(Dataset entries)
Content starts
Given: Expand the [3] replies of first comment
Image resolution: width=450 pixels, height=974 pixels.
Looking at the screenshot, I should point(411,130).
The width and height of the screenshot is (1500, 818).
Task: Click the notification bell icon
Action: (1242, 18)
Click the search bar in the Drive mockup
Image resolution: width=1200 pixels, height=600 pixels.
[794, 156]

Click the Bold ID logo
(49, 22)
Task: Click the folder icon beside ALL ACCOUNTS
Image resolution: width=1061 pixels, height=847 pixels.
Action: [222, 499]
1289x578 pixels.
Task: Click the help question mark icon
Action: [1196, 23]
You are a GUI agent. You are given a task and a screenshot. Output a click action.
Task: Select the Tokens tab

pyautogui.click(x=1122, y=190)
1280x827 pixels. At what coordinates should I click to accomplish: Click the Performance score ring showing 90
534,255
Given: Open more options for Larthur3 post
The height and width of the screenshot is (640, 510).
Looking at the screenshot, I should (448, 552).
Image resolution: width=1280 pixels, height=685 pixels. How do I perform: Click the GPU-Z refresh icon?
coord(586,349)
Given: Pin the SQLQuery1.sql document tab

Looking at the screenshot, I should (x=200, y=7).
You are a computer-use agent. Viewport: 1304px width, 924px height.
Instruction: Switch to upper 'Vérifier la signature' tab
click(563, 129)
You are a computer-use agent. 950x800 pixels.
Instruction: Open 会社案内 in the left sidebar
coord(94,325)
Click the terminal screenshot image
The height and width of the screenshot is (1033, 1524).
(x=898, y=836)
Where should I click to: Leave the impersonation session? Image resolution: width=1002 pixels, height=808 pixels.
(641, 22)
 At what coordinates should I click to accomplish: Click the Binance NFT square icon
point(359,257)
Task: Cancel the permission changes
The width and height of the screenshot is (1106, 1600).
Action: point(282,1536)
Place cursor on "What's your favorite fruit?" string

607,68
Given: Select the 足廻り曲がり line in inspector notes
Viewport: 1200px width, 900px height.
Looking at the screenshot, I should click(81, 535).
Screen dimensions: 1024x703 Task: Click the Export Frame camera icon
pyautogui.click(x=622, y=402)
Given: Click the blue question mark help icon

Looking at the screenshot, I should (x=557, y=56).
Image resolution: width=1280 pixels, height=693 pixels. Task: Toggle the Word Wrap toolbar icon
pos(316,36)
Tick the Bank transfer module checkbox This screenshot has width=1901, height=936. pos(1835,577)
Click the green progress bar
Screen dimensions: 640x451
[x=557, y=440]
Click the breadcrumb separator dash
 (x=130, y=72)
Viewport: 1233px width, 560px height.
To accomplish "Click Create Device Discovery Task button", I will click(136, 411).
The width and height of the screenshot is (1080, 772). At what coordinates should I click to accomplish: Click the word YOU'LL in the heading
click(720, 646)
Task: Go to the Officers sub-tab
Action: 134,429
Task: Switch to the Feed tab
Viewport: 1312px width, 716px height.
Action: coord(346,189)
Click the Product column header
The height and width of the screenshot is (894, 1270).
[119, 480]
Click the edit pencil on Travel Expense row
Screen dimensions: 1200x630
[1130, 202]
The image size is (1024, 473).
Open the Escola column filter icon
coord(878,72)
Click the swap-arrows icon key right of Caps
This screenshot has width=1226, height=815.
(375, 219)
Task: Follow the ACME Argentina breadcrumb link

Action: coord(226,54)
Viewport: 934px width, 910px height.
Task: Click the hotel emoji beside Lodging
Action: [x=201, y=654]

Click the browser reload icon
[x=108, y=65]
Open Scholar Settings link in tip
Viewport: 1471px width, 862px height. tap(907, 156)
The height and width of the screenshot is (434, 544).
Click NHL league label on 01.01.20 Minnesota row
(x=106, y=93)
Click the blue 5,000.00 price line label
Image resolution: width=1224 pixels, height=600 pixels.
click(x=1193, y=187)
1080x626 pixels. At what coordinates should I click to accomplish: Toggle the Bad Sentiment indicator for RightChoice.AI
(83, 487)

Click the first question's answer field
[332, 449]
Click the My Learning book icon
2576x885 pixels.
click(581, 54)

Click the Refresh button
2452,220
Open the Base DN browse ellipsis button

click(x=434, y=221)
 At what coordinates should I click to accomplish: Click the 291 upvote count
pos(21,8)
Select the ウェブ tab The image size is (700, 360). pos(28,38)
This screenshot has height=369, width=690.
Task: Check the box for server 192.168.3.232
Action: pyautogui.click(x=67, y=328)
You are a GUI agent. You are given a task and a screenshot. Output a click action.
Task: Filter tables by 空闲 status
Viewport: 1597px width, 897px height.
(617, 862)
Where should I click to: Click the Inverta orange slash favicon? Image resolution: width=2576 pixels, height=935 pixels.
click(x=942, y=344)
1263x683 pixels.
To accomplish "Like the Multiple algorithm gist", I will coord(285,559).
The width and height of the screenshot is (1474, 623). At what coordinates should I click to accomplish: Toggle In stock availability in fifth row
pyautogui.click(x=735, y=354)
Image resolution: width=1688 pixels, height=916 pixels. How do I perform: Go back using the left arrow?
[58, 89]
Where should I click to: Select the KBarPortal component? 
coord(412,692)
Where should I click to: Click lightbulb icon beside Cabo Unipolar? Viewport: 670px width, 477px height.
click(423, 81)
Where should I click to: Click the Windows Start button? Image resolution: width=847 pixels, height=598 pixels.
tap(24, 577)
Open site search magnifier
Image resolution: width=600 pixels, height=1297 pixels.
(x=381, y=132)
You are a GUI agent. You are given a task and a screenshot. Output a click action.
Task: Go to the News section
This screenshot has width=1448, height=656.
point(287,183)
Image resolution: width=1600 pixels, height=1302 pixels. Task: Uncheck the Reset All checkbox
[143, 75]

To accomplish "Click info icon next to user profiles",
Content ends
#### TASK DIRECTIONS:
A complete, exact copy of the entries above is what is wanted.

#### TASK OUTPUT:
Given: Expand the [3] replies of first comment
Image resolution: width=450 pixels, height=974 pixels.
Looking at the screenshot, I should point(411,130).
The width and height of the screenshot is (1500, 818).
Task: Click the notification bell icon
Action: (1242, 18)
Click the search bar in the Drive mockup
Image resolution: width=1200 pixels, height=600 pixels.
[794, 156]

Click the Bold ID logo
(49, 22)
Task: Click the folder icon beside ALL ACCOUNTS
Image resolution: width=1061 pixels, height=847 pixels.
Action: [222, 499]
1289x578 pixels.
Task: Click the help question mark icon
Action: [1196, 23]
You are a GUI agent. You are given a task and a screenshot. Output a click action.
Task: Select the Tokens tab

pyautogui.click(x=1122, y=190)
1280x827 pixels. At what coordinates should I click to accomplish: Click the Performance score ring showing 90
534,255
Given: Open more options for Larthur3 post
The height and width of the screenshot is (640, 510).
Looking at the screenshot, I should (448, 552).
Image resolution: width=1280 pixels, height=685 pixels. How do I perform: Click the GPU-Z refresh icon?
coord(586,349)
Given: Pin the SQLQuery1.sql document tab

Looking at the screenshot, I should (x=200, y=7).
You are a computer-use agent. Viewport: 1304px width, 924px height.
Instruction: Switch to upper 'Vérifier la signature' tab
click(563, 129)
You are a computer-use agent. 950x800 pixels.
Instruction: Open 会社案内 in the left sidebar
coord(94,325)
Click the terminal screenshot image
The height and width of the screenshot is (1033, 1524).
(x=898, y=836)
Where should I click to: Leave the impersonation session? Image resolution: width=1002 pixels, height=808 pixels.
(641, 22)
 At what coordinates should I click to accomplish: Click the Binance NFT square icon
point(359,257)
Task: Cancel the permission changes
The width and height of the screenshot is (1106, 1600).
Action: point(282,1536)
Place cursor on "What's your favorite fruit?" string

607,68
Given: Select the 足廻り曲がり line in inspector notes
Viewport: 1200px width, 900px height.
Looking at the screenshot, I should click(81, 535).
Screen dimensions: 1024x703 Task: Click the Export Frame camera icon
pyautogui.click(x=622, y=402)
Given: Click the blue question mark help icon

Looking at the screenshot, I should (x=557, y=56).
Image resolution: width=1280 pixels, height=693 pixels. Task: Toggle the Word Wrap toolbar icon
pos(316,36)
Tick the Bank transfer module checkbox This screenshot has width=1901, height=936. pos(1835,577)
Click the green progress bar
Screen dimensions: 640x451
[x=557, y=440]
Click the breadcrumb separator dash
 (x=130, y=72)
Viewport: 1233px width, 560px height.
To accomplish "Click Create Device Discovery Task button", I will click(136, 411).
The width and height of the screenshot is (1080, 772). At what coordinates should I click to accomplish: Click the word YOU'LL in the heading
click(720, 646)
Task: Go to the Officers sub-tab
Action: 134,429
Task: Switch to the Feed tab
Viewport: 1312px width, 716px height.
Action: coord(346,189)
Click the Product column header
The height and width of the screenshot is (894, 1270).
[119, 480]
Click the edit pencil on Travel Expense row
Screen dimensions: 1200x630
[1130, 202]
The image size is (1024, 473).
Open the Escola column filter icon
coord(878,72)
Click the swap-arrows icon key right of Caps
This screenshot has width=1226, height=815.
(375, 219)
Task: Follow the ACME Argentina breadcrumb link

Action: coord(226,54)
Viewport: 934px width, 910px height.
Task: Click the hotel emoji beside Lodging
Action: [x=201, y=654]

Click the browser reload icon
[x=108, y=65]
Open Scholar Settings link in tip
Viewport: 1471px width, 862px height. tap(907, 156)
The height and width of the screenshot is (434, 544).
Click NHL league label on 01.01.20 Minnesota row
(x=106, y=93)
Click the blue 5,000.00 price line label
Image resolution: width=1224 pixels, height=600 pixels.
click(x=1193, y=187)
1080x626 pixels. At what coordinates should I click to accomplish: Toggle the Bad Sentiment indicator for RightChoice.AI
(83, 487)

Click the first question's answer field
[332, 449]
Click the My Learning book icon
2576x885 pixels.
click(581, 54)

Click the Refresh button
2452,220
Open the Base DN browse ellipsis button

click(x=434, y=221)
 At what coordinates should I click to accomplish: Click the 291 upvote count
pos(21,8)
Select the ウェブ tab The image size is (700, 360). pos(28,38)
This screenshot has height=369, width=690.
Task: Check the box for server 192.168.3.232
Action: pyautogui.click(x=67, y=328)
You are a GUI agent. You are given a task and a screenshot. Output a click action.
Task: Filter tables by 空闲 status
Viewport: 1597px width, 897px height.
(617, 862)
Where should I click to: Click the Inverta orange slash favicon? Image resolution: width=2576 pixels, height=935 pixels.
click(x=942, y=344)
1263x683 pixels.
To accomplish "Like the Multiple algorithm gist", I will coord(285,559).
The width and height of the screenshot is (1474, 623). At what coordinates should I click to accomplish: Toggle In stock availability in fifth row
pyautogui.click(x=735, y=354)
Image resolution: width=1688 pixels, height=916 pixels. How do I perform: Go back using the left arrow?
[58, 89]
Where should I click to: Select the KBarPortal component? 
coord(412,692)
Where should I click to: Click lightbulb icon beside Cabo Unipolar? Viewport: 670px width, 477px height.
click(423, 81)
Where should I click to: Click the Windows Start button? Image resolution: width=847 pixels, height=598 pixels.
tap(24, 577)
Open site search magnifier
Image resolution: width=600 pixels, height=1297 pixels.
(x=381, y=132)
You are a GUI agent. You are given a task and a screenshot. Output a click action.
Task: Go to the News section
This screenshot has width=1448, height=656.
point(287,183)
Image resolution: width=1600 pixels, height=1302 pixels. Task: Uncheck the Reset All checkbox
[143, 75]

To accomplish "Click info icon next to user profiles",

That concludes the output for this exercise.